• Prompt
Search the entries for the word "computer". Copy every line where it turns up.

---------- Extracted information ----------

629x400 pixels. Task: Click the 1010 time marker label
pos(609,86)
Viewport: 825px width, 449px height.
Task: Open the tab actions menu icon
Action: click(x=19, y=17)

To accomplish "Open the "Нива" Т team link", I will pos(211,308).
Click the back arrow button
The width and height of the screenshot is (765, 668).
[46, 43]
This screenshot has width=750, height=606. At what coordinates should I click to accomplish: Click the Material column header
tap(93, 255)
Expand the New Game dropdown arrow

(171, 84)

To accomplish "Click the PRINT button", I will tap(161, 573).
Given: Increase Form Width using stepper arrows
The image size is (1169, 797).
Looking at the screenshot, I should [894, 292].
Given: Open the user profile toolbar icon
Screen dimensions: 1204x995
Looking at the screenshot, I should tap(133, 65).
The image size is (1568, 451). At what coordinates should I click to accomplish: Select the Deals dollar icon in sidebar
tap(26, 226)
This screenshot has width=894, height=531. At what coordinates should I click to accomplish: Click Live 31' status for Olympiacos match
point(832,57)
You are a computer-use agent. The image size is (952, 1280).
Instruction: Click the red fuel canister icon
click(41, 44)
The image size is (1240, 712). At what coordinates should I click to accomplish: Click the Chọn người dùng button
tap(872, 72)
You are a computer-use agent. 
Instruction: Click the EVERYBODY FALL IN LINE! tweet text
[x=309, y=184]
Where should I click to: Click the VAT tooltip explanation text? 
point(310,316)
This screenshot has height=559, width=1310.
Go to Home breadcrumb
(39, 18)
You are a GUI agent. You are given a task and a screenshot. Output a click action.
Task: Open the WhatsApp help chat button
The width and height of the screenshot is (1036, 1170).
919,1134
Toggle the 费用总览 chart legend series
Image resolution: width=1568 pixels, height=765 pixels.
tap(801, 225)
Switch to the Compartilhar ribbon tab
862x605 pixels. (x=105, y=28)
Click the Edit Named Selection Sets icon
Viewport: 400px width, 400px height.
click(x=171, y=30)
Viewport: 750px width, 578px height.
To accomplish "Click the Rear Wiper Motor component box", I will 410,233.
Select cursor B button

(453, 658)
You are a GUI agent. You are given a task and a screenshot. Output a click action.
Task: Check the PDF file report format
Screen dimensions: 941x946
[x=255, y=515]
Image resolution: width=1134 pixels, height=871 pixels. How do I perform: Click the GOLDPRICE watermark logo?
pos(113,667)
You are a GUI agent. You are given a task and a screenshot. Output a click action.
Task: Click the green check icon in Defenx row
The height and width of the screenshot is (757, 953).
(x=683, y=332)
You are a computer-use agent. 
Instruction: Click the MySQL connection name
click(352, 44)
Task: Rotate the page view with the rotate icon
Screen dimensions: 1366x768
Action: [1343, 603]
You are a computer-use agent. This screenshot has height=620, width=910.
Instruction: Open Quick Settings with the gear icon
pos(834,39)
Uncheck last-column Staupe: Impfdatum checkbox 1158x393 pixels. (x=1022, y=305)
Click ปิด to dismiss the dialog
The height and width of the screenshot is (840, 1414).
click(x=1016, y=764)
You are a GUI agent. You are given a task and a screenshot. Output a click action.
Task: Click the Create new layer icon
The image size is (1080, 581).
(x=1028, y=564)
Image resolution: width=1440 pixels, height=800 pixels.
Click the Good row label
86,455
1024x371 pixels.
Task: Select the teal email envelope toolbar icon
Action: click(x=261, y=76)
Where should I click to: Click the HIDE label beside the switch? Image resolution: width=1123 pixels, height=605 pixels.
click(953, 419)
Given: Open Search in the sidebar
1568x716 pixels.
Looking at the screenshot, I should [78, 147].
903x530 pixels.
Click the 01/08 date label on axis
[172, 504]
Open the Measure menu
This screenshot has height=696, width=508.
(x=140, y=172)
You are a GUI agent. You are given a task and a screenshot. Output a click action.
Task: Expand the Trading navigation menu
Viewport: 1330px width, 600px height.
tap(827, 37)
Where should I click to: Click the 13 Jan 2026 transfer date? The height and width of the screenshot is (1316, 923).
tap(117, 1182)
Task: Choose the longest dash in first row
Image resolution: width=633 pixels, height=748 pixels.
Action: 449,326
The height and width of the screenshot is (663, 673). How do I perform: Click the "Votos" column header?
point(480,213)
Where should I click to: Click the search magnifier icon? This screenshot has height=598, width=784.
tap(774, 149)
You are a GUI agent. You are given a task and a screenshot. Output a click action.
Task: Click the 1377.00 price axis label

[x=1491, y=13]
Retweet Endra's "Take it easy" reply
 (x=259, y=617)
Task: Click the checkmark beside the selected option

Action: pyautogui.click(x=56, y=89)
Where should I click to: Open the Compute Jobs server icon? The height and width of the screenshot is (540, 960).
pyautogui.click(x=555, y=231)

----------

• Response
You are a computer-use agent. The image size is (952, 1280).
You are a computer-use agent. 
You are a computer-use agent. 
You are a computer-use agent. This screenshot has height=620, width=910.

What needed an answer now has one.